Rewrite the listing from the line containing "Screen dimensions: 696x418" through the line containing "Looking at the screenshot, I should [x=187, y=1454].", swapping "Lakers logo" for "Lakers emblem" and leaving everything else as it stands. Give only those lines.
_ _ _ _ _
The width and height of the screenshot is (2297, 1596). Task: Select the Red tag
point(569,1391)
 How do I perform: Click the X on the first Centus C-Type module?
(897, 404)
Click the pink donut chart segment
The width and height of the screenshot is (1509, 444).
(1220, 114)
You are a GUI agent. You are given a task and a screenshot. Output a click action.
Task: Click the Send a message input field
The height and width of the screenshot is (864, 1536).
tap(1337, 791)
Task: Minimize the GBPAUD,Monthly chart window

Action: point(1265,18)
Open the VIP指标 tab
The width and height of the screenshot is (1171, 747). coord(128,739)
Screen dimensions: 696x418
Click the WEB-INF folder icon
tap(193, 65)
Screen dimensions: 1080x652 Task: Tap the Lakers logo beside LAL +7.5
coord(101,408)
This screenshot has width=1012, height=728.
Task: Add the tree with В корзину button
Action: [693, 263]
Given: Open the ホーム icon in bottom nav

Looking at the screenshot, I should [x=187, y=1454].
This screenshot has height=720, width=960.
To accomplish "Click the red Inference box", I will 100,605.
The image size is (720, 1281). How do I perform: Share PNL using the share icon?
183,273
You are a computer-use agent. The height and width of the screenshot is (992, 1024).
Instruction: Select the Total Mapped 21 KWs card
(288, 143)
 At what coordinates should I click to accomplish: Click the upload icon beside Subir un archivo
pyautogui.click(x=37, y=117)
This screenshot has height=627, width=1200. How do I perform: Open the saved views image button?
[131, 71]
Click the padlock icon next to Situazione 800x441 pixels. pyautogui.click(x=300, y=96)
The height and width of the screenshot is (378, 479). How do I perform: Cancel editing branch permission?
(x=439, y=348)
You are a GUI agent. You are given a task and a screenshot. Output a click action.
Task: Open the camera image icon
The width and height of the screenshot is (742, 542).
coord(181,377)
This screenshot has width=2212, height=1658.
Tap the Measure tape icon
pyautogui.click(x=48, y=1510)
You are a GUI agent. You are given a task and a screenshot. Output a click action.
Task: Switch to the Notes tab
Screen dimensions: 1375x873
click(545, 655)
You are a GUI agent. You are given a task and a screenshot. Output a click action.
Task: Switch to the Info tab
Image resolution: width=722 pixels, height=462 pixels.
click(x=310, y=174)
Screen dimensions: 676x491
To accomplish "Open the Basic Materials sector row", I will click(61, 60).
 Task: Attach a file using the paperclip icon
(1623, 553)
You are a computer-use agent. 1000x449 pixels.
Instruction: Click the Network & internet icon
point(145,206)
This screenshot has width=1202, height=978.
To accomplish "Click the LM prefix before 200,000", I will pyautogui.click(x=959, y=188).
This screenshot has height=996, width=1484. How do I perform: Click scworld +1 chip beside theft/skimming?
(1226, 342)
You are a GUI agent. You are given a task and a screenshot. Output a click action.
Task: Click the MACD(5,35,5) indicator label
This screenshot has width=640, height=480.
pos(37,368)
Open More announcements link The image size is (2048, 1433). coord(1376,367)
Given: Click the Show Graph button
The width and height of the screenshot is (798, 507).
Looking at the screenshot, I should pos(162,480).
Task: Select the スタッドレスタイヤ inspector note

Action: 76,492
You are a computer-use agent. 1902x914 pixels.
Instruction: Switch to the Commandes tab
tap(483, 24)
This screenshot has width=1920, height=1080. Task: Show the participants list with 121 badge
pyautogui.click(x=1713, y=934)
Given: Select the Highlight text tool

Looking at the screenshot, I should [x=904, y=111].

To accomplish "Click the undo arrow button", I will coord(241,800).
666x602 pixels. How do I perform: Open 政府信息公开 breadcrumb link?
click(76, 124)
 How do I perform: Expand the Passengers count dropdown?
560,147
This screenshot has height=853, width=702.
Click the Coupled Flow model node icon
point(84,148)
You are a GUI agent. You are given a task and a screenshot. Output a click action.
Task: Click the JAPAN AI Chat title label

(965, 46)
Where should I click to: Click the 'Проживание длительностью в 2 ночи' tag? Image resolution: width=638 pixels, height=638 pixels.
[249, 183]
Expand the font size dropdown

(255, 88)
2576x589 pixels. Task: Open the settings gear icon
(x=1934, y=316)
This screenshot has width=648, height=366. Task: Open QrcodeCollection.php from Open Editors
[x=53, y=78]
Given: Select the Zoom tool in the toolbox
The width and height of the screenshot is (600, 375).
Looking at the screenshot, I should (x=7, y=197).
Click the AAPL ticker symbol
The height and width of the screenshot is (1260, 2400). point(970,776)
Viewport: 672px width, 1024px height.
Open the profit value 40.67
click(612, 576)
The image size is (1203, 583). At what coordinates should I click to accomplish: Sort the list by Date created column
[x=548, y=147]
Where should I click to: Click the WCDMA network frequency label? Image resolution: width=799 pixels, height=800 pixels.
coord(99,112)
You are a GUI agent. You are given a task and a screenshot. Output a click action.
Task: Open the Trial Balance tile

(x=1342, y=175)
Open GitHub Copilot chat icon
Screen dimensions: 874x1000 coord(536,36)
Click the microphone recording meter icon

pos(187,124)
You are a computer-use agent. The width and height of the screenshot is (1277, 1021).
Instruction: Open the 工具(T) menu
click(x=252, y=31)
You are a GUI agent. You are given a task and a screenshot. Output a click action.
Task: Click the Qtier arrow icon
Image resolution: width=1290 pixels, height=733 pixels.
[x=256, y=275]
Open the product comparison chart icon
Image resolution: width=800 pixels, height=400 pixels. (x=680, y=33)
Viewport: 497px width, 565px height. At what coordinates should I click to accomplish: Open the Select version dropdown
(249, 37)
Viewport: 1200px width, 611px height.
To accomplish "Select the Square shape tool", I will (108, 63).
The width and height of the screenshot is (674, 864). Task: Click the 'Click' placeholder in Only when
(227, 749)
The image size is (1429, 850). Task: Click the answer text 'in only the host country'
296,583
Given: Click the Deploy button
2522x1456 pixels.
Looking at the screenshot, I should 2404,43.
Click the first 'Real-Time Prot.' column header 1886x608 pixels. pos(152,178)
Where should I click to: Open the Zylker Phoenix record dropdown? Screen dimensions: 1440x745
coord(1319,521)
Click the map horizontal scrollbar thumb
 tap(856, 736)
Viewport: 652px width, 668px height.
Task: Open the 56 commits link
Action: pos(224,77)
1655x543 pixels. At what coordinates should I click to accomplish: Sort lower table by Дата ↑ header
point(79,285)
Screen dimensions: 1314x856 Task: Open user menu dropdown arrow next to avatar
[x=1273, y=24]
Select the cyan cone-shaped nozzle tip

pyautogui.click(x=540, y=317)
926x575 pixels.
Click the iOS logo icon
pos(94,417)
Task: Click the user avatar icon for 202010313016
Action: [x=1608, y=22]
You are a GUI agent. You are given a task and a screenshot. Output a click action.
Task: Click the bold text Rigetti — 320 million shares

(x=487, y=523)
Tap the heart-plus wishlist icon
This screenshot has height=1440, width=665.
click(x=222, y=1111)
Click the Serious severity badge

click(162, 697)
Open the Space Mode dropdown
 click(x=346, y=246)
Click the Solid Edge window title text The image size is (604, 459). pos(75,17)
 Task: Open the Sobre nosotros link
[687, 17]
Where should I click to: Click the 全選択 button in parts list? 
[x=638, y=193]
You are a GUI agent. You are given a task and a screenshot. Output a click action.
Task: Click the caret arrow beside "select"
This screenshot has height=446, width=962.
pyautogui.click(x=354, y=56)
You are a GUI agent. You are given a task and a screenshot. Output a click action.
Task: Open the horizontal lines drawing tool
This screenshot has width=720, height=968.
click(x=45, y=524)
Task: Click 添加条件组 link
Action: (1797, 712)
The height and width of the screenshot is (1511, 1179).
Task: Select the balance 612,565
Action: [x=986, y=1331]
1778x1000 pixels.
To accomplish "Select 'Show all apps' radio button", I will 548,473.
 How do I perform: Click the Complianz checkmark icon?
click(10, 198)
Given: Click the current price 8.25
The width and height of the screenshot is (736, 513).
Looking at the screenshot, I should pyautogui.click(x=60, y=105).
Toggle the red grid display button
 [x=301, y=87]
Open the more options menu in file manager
_ _ _ _ _
■ Solution to the problem ■
Screen dimensions: 696x418
Click the WEB-INF folder icon
tap(193, 65)
Screen dimensions: 1080x652 Task: Tap the Lakers emblem beside LAL +7.5
coord(101,408)
This screenshot has width=1012, height=728.
Task: Add the tree with В корзину button
Action: [693, 263]
Given: Open the ホーム icon in bottom nav

Looking at the screenshot, I should [x=187, y=1454].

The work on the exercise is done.